Sonntagabend Tatort-Zeit. Folgerichtig sahen wir gemeinsam nach dem Abendessen „Der Tote im Nachtzug“ mit Joachim Król und Nina Kunzendorf. Es war nicht der neueste Krimi aus der Tatort-Reihe, aber einer derjenigen, die auf einem echten Fall von Axel Petermann, dem wohl bekanntesten Fallanalytiker (vulgo: Profiler) Deutschland beruhte. Die Fakten klärte Axel auf, als er seinerzeit bei der Bremer Kriminalpolizei arbeitete. Jetzt standen mit ihm und Manfred zwei echte Kriminalisten den Krimischreibern und -lesern der Crime Cruise Rede und Antwort. Unnötig zu erwähnen, dass sich die Diskussion nicht auf den Film beschränkte.

Crime Cruise 2021 – Montag – Färöer oder lieber doch nicht?

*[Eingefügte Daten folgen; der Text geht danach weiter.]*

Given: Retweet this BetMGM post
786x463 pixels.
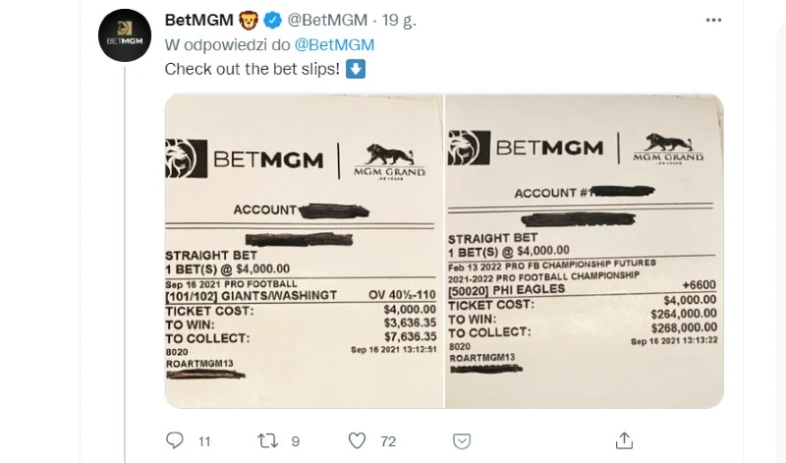Looking at the screenshot, I should tap(266, 439).
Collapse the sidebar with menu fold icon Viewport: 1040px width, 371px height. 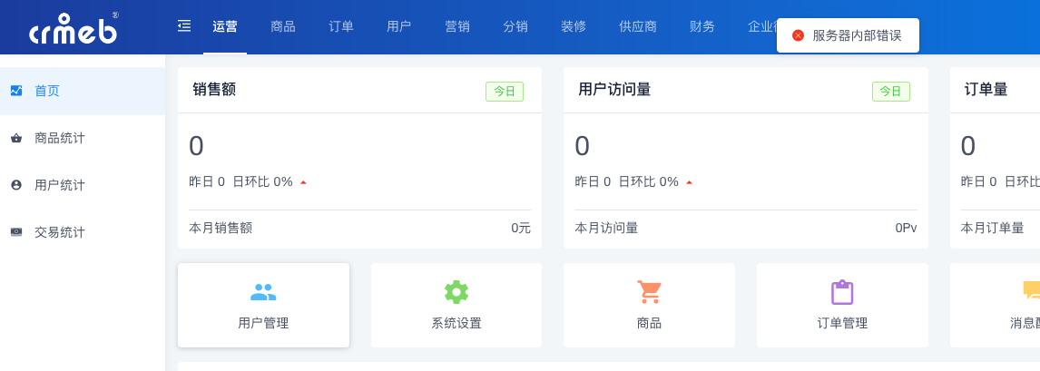tap(184, 25)
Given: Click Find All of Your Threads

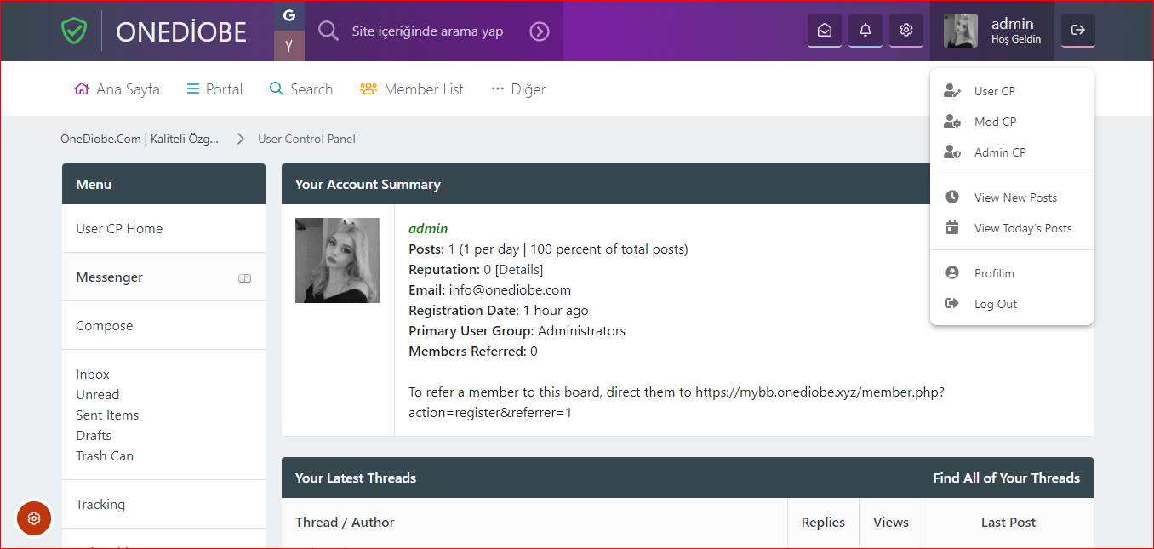Looking at the screenshot, I should (x=1006, y=478).
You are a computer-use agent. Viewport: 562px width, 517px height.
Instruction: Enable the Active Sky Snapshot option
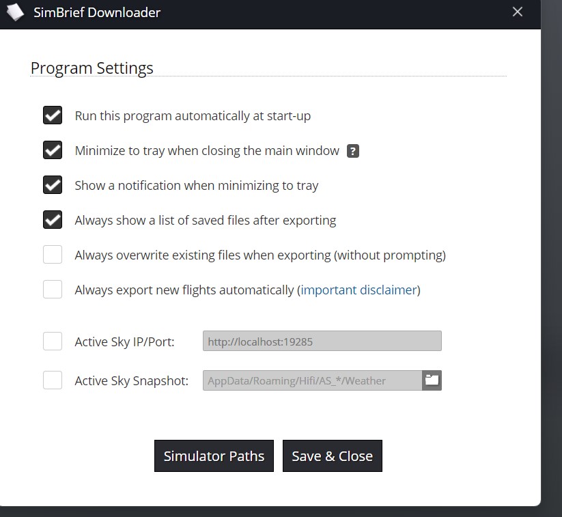[x=53, y=380]
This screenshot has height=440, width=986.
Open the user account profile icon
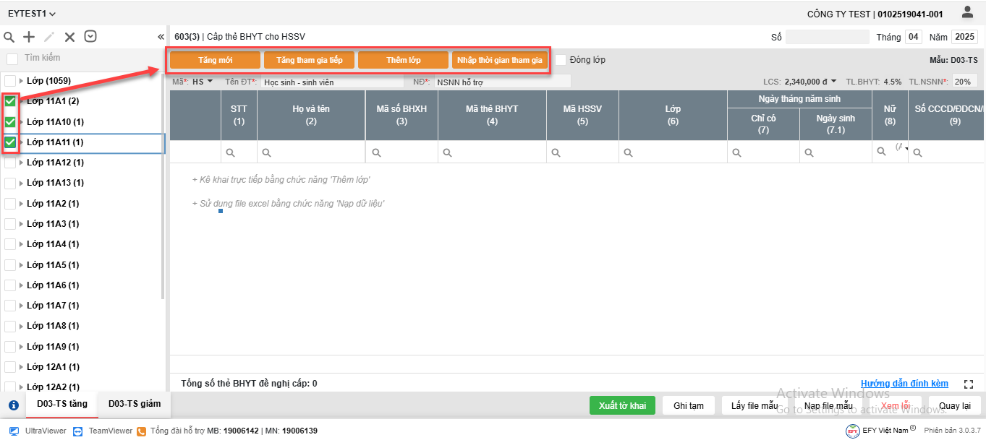967,12
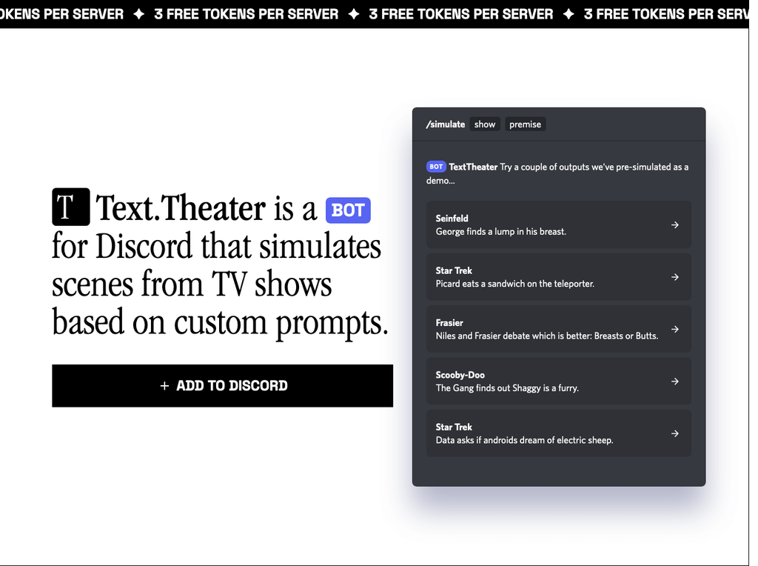Viewport: 758px width, 566px height.
Task: Select the /simulate command label
Action: coord(445,124)
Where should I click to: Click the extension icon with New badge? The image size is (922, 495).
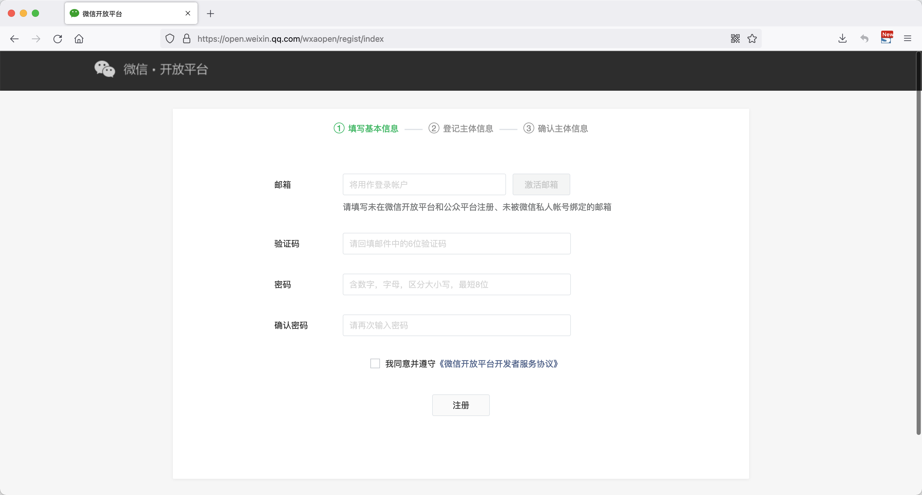pos(886,38)
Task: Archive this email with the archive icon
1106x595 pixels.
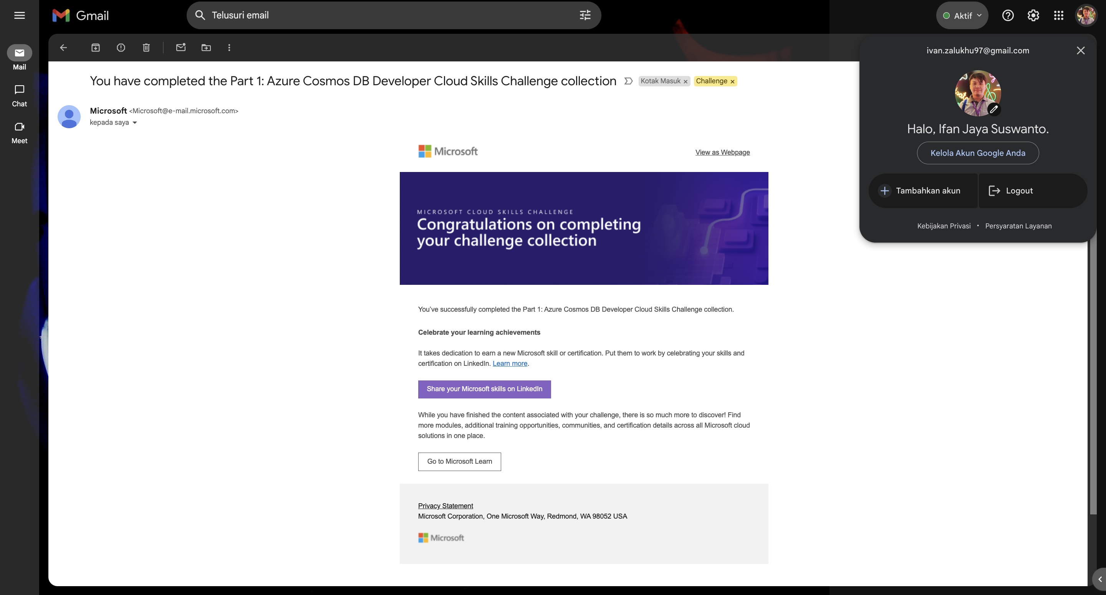Action: (x=95, y=48)

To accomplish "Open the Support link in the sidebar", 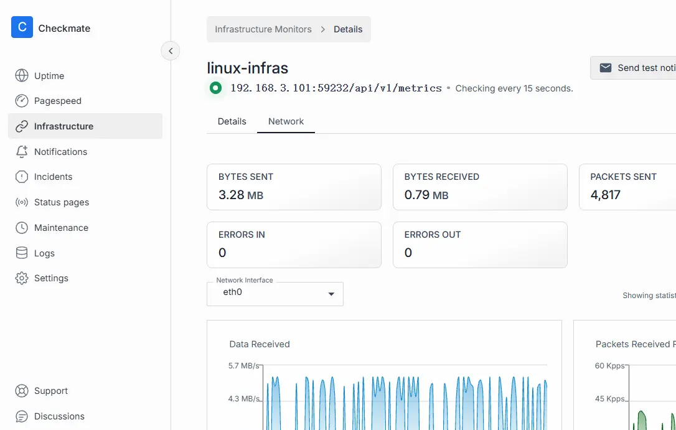I will (x=51, y=391).
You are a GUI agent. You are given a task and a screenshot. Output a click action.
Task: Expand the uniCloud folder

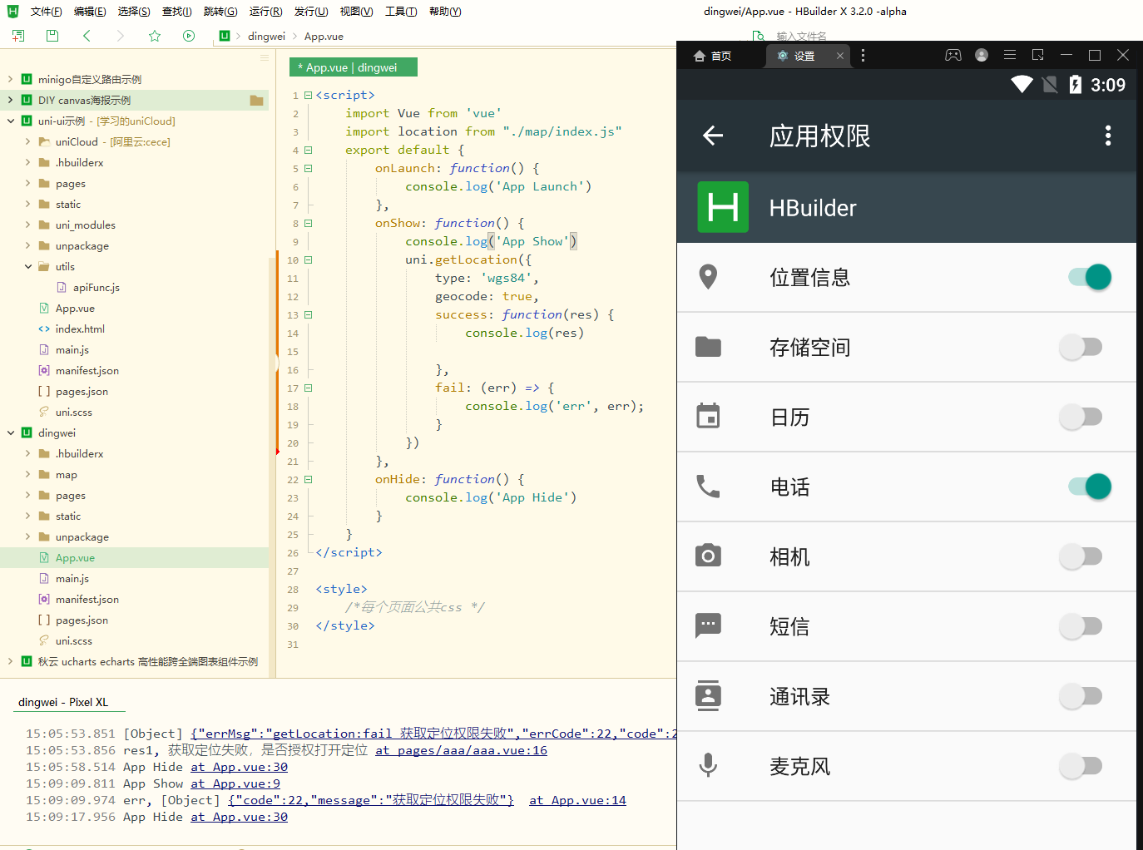[x=28, y=142]
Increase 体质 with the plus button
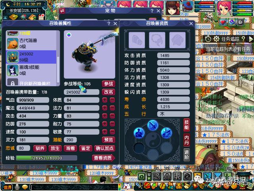Viewport: 254px width, 191px height. tap(105, 100)
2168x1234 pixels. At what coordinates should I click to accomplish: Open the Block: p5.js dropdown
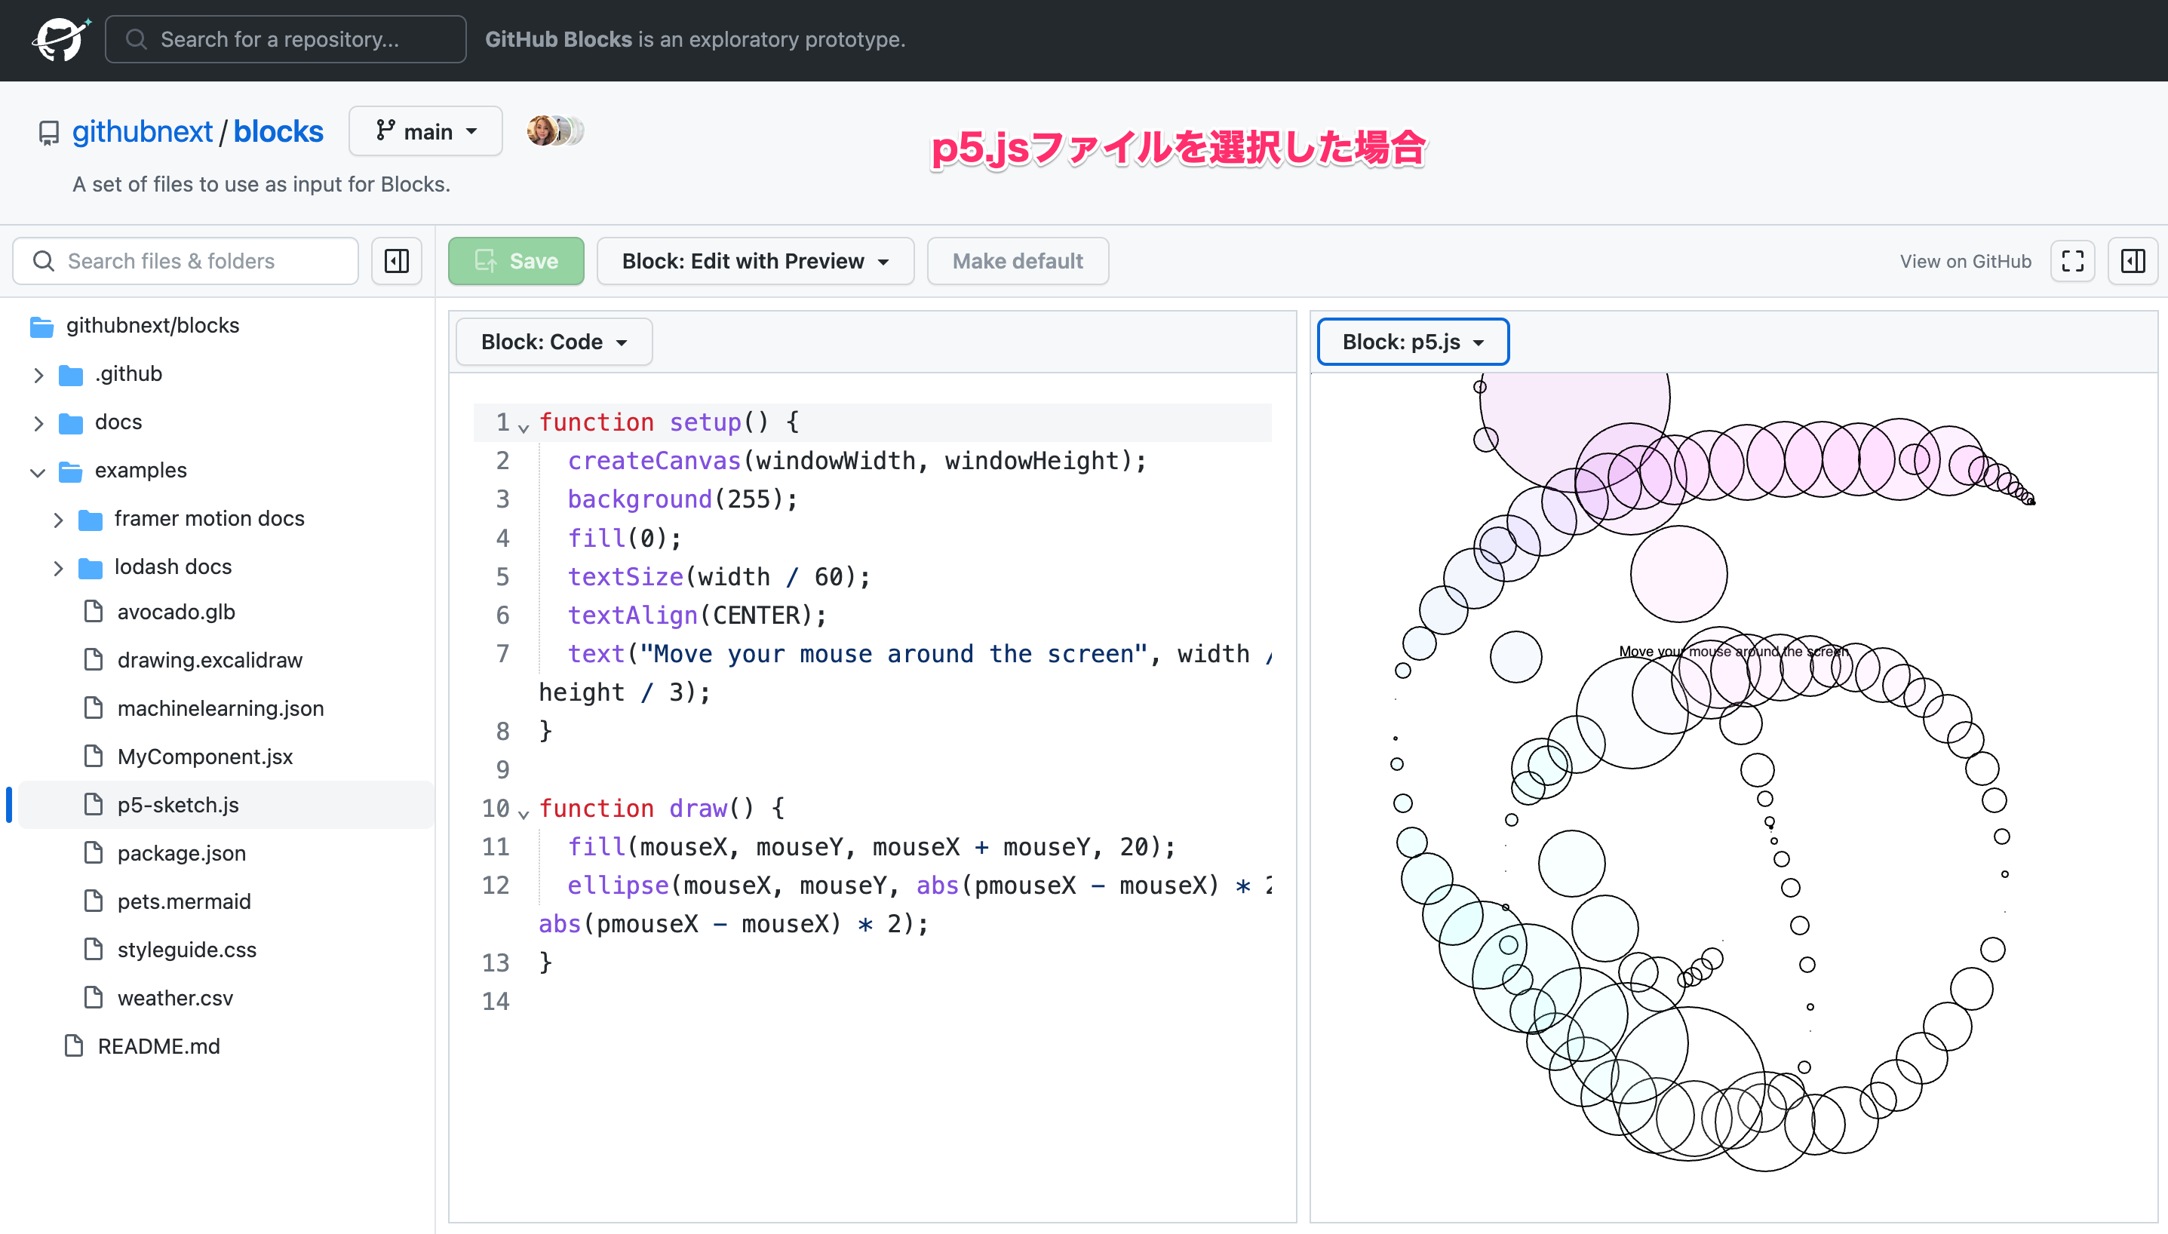point(1411,342)
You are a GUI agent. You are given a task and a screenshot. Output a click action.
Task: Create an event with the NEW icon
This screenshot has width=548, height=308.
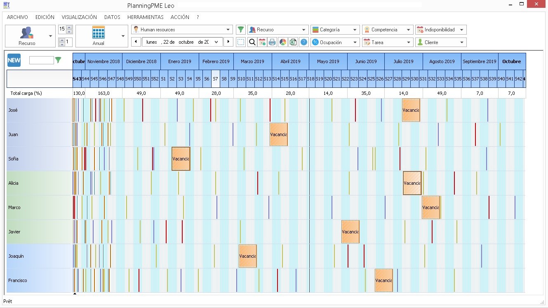14,60
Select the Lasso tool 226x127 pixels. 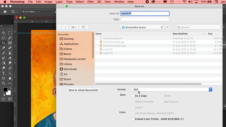[x=4, y=38]
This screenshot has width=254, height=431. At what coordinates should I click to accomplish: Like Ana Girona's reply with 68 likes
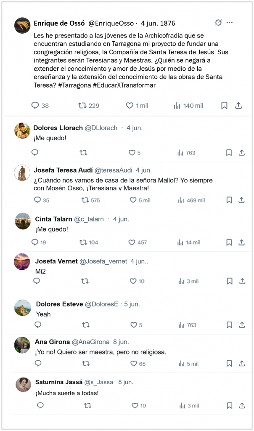[133, 363]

Foto: Bohrinseln vor Norwegen

Der vorangegangene „Tatort-Abend“ war leider durch eine schlechte Nachricht eingetrübt worden: Ein Sturm mit acht Meter hohen Wellen sollte aufziehen, und den wollte der Kapitän umfahren, weshalb der geplante Landausflug auf die Färöer gestrichen wurde. Die MS Norröna lief zwar den Hafen von Tórshavn an, legte kurz vor fünf Uhr morgens jedoch nur für eine Stunde zum Ent- und Beladen an und verließ die Hauptstadt der Färöer wieder, ohne dass wir an Land konnten. Das angekündigte „Umfahren des Sturm“ bedeutete, dass die hohen Wellen nun von vorn kamen und nicht von der Seite. Etlichen unserer Komplizen genügte aber auch diese Erfahrung, um den Tag in ihren Kabinen zu verbringen. Die von Natur aus oder mit medikamentöser Hilfe Robusteren unter uns stemmten sich anfangs auf Deck gegen den Wind, zogen aber bald die Annehmlichkeiten der geschützten Sicht durch die Panoramafenster der „Laterna Magica“, der Bar auf dem zehnten Deck, vor.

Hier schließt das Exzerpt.